This week, I found the articles about continuous process improvement (CPI) in the realms of healthcare and Starbucks very interesting. As I was reading, I thought about the teacher's union strike in Chicago and all of the energy and tension around education reform over the past ten years. I wondered, do education systems have the CPI mindset? After some research, I came across this policy brief written by Susanna Loeb and David Plank at Stanford regarding California's education system, which I thought you might find interesting.
In the brief, Loeb and David Plank make the following points:
- "The essential features of a continuously improving system include: clear and specific goals; timely, reliable information; strong capacity; decision-making flexibility; aligned incentives."
- The key to change is mindset - wanting to learn how to do things better and continuously improve.
- Collecting data to measure the effectiveness of education policies is imperative.
- Developing a clear roadmap on how to achieve academic goals is essential.
- Abandon false confidence that we already know what to do (e.g., reduce class sizes, pay teachers for performance); there are no silver bullets
- Need an approach to policy implementation that facilitates learning - try out new policies and practices in a sample of classrooms. Don't implement policy everywhere simultaneously.
- It's important to invest in evaluating policies. When programs are evaluated, it often happens too late in the game, implementation is uneven across schools, and oftentimes base line data did not previously exist.
- A continuously improving system would allow educators to learn from each other at an institutional level.
- Goals must be clear and specific so that "participants have a common vision of what they are trying to accomplish and can align their policies and practices to support success."
- Requires aligned incentives from educators to policymakers.
- Requires additional local decision making flexibility.
In this policy brief on improving California's education system, one can observe several parallels to the articles on healthcare and Starbucks, including:
- In both the Starbucks and healthcare article, improvement was very intentional as evidenced by the success the manager had when focusing on improving the assembly of Mr. Potatohead and the team in Seattle focused on building a new structure that would be optimally efficient. The authors identified this intentionality of improvement as a common feature lacking in the education system.

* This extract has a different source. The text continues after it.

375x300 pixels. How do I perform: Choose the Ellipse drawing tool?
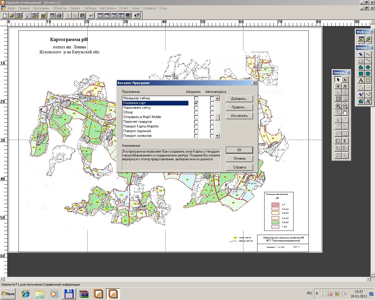point(368,67)
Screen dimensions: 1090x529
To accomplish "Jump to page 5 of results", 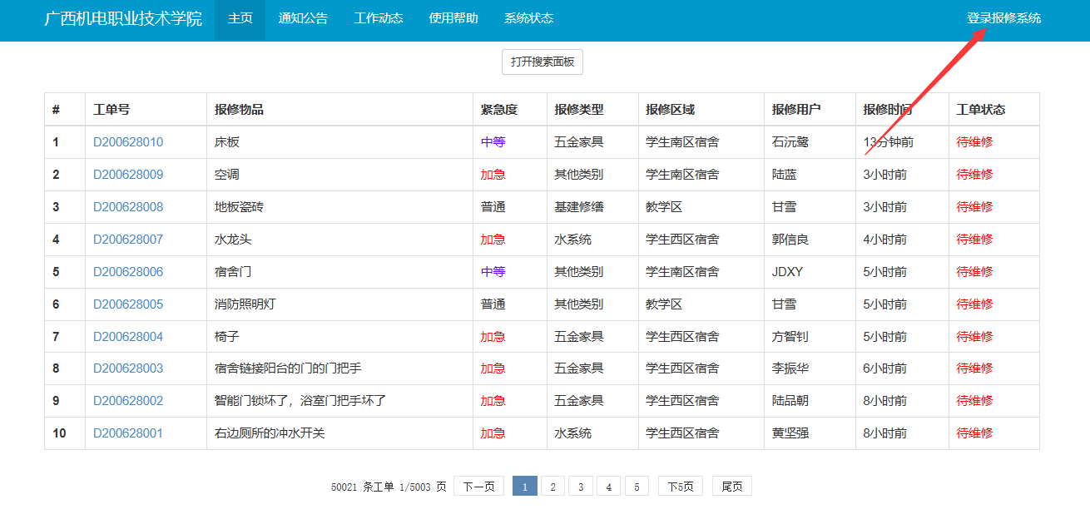I will point(637,487).
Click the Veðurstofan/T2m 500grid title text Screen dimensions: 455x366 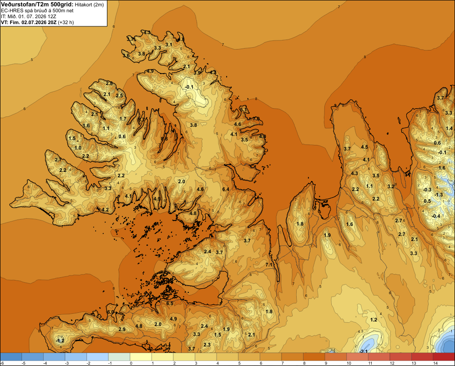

- The authors also made the interesting point that if we are to be successful innovators, we must abandon the notion that we already know what to do. Despite the Starbucks store manager being confident that they had reached maximum efficiency (with their 25 second drive-thrus!), the store achieved further success when they let go of their preconceived notions and focused on innovative improvements.

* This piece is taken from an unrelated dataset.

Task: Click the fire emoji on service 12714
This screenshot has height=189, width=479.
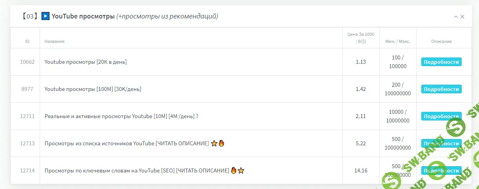Action: [x=234, y=170]
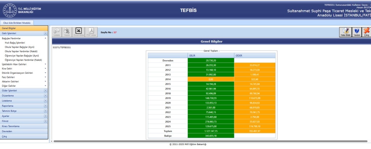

- There was also an emphasis on the idea that different strategies work for different locations in the education, Starbucks, and healthcare articles. As an added note, I believe this also ties into employee happiness. Autonomy is crucially important to individuals' happiness and people are fundamentally resistant to be told how to run their lives from a corporate office (or policymakers' office) hundreds of miles away.
What other areas could particularly benefit from CPI? Programs like Teach for America are often criticized for "de-humanizing" education and placing too much emphasis on data. How can educational institutions draw the line between providing proper evaluation and still giving the individual teachers opportunities for flexibility and autonomy in their classrooms?